**Stated exercise:** Identify every line in the rows below that contains the word "Instruction", and copy each such line in full; matching is case-sensitive.

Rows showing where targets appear
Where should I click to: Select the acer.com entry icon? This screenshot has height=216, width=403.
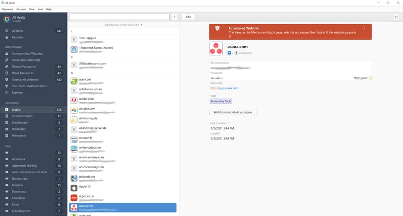pyautogui.click(x=74, y=80)
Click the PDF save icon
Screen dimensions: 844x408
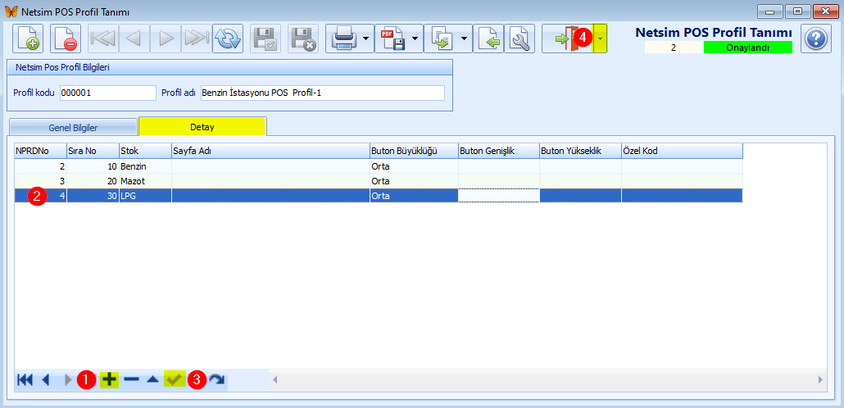coord(392,39)

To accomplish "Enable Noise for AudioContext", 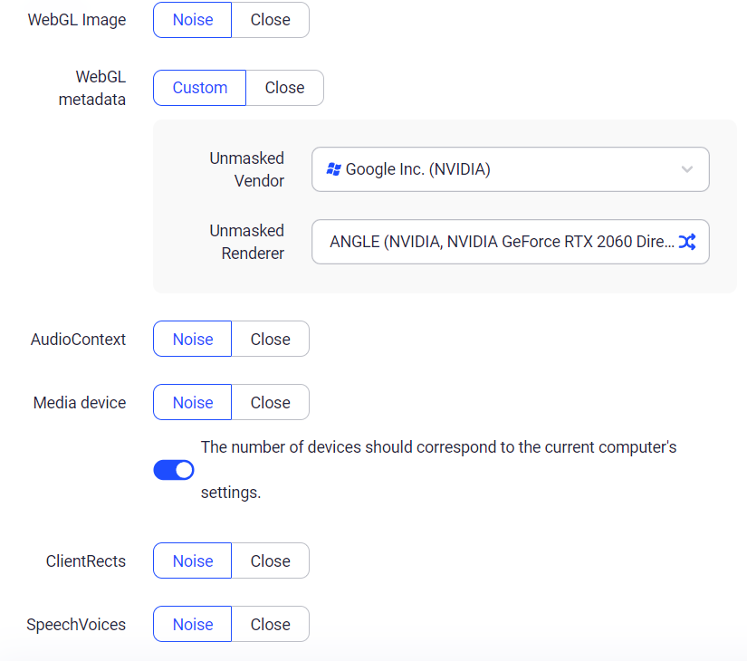I will pos(192,339).
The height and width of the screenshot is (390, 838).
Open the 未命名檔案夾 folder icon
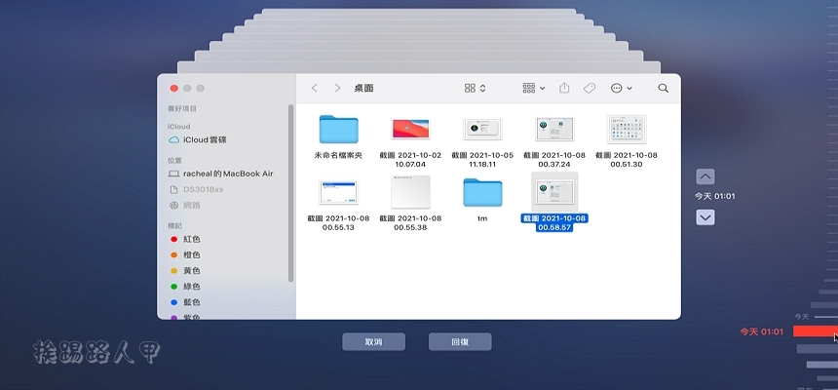pos(338,129)
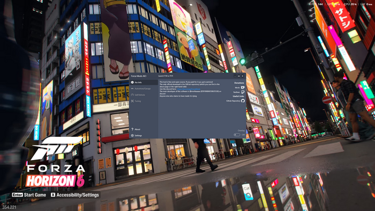Click the Aio Info circle icon
The width and height of the screenshot is (375, 211).
(132, 83)
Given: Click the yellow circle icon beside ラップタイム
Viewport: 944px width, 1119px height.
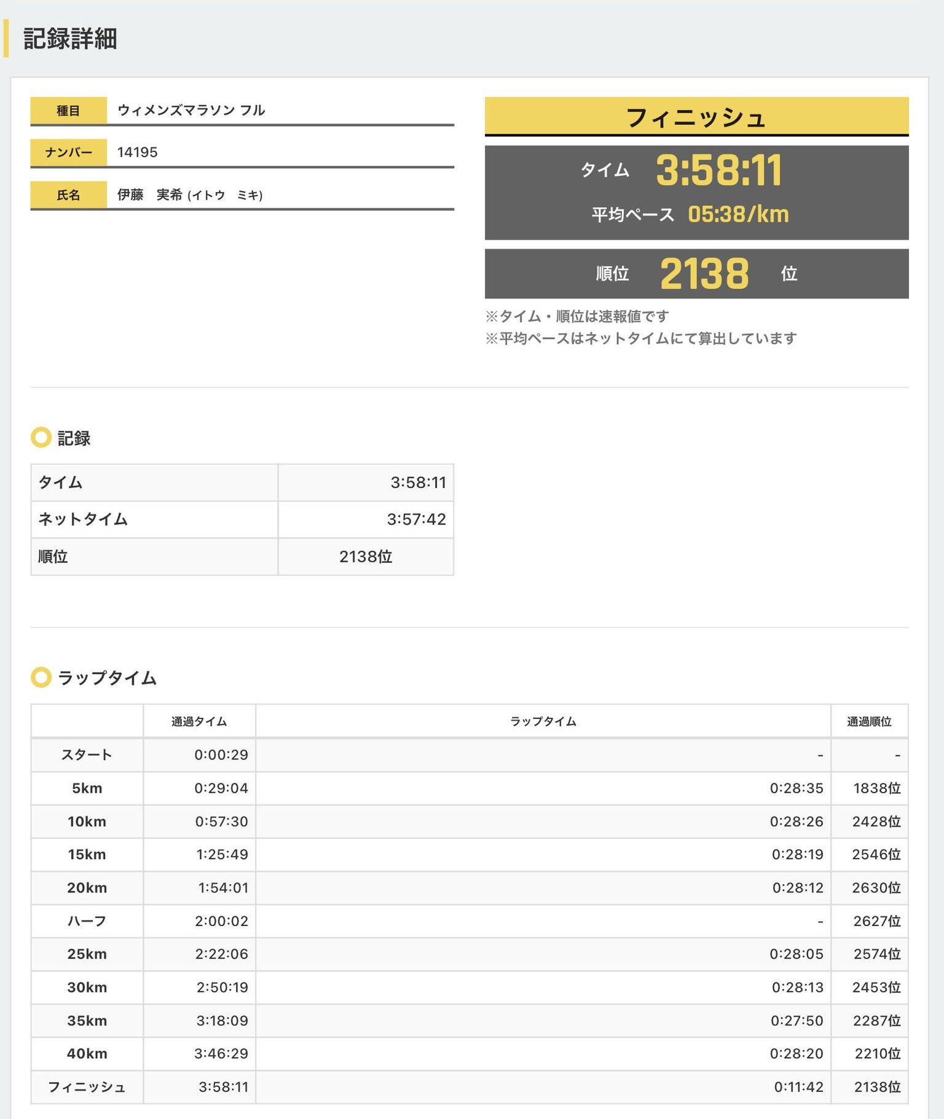Looking at the screenshot, I should pos(41,677).
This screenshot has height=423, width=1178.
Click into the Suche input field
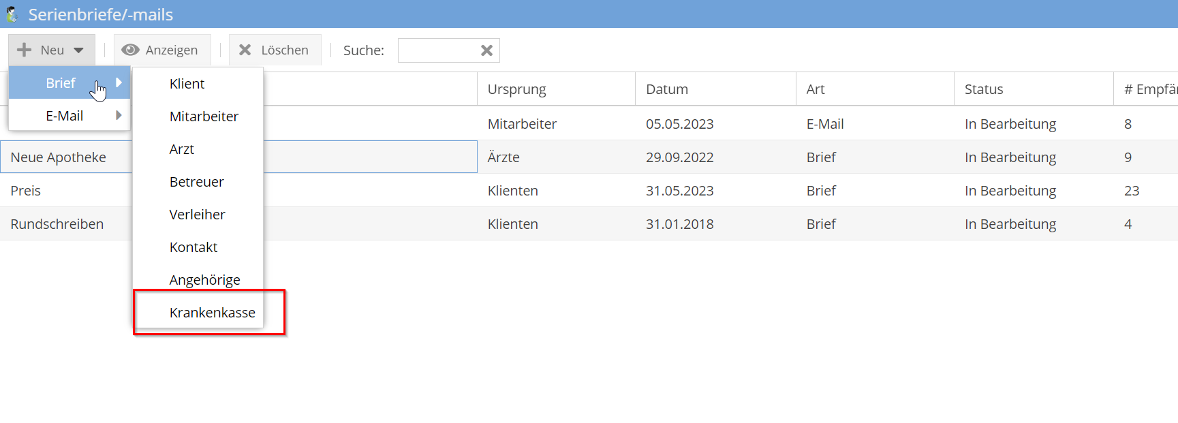click(x=437, y=50)
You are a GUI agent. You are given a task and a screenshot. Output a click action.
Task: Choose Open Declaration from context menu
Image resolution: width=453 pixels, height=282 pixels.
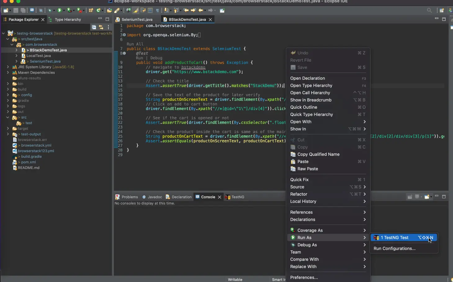307,78
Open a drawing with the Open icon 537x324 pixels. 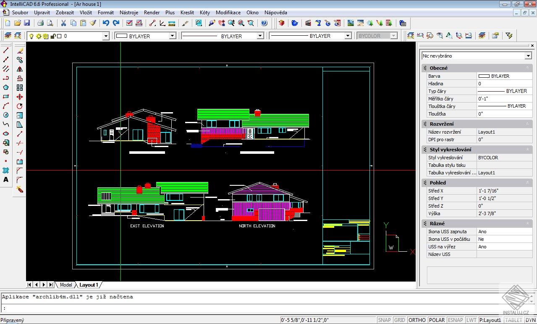click(x=18, y=23)
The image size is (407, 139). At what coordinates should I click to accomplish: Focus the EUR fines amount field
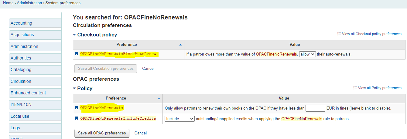(315, 108)
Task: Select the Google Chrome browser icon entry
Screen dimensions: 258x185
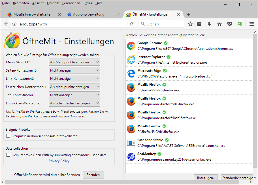Action: [131, 46]
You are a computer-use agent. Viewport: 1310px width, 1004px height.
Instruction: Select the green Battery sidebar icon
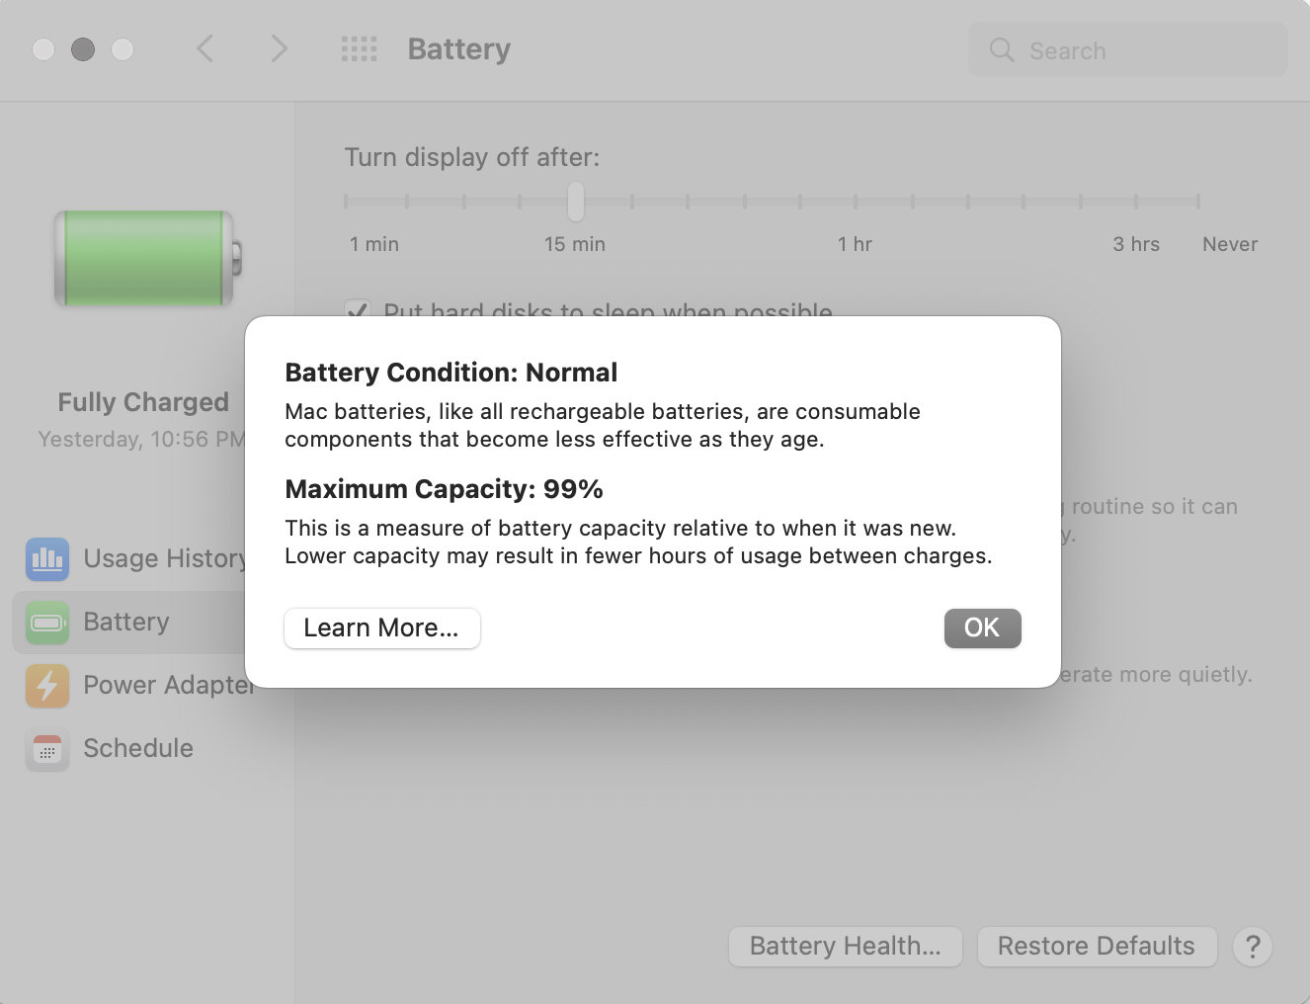click(x=47, y=623)
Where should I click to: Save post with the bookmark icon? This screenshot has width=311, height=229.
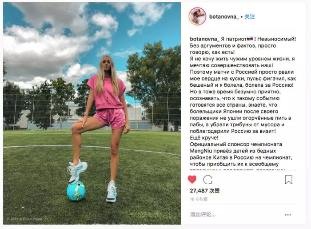point(288,179)
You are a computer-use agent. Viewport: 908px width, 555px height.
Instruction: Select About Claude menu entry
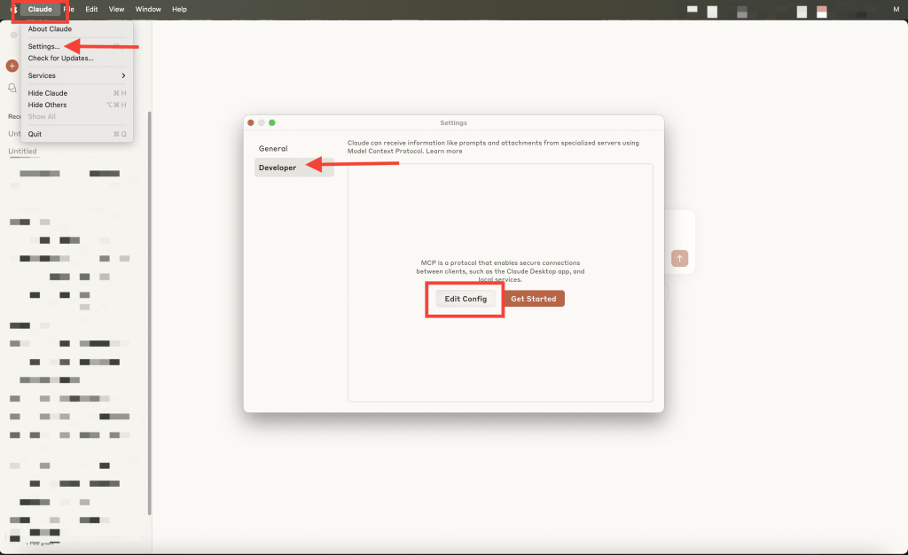pos(50,29)
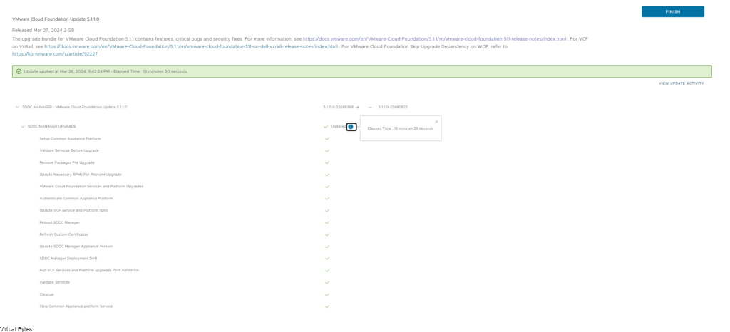This screenshot has height=332, width=730.
Task: Select the Remove Packages Pre Upgrade step
Action: click(67, 162)
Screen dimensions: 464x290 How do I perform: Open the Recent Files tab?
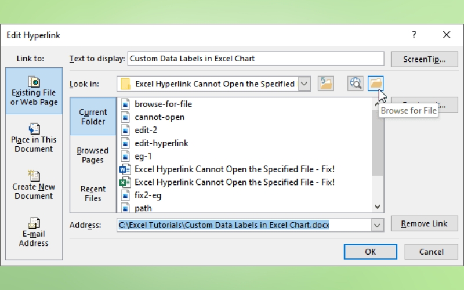coord(93,193)
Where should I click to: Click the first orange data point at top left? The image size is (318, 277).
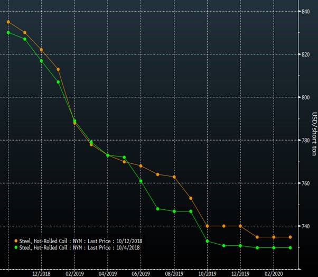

**Task result:**
Instruction: Select the green Battery sidebar icon
Instruction: Select About Claude menu entry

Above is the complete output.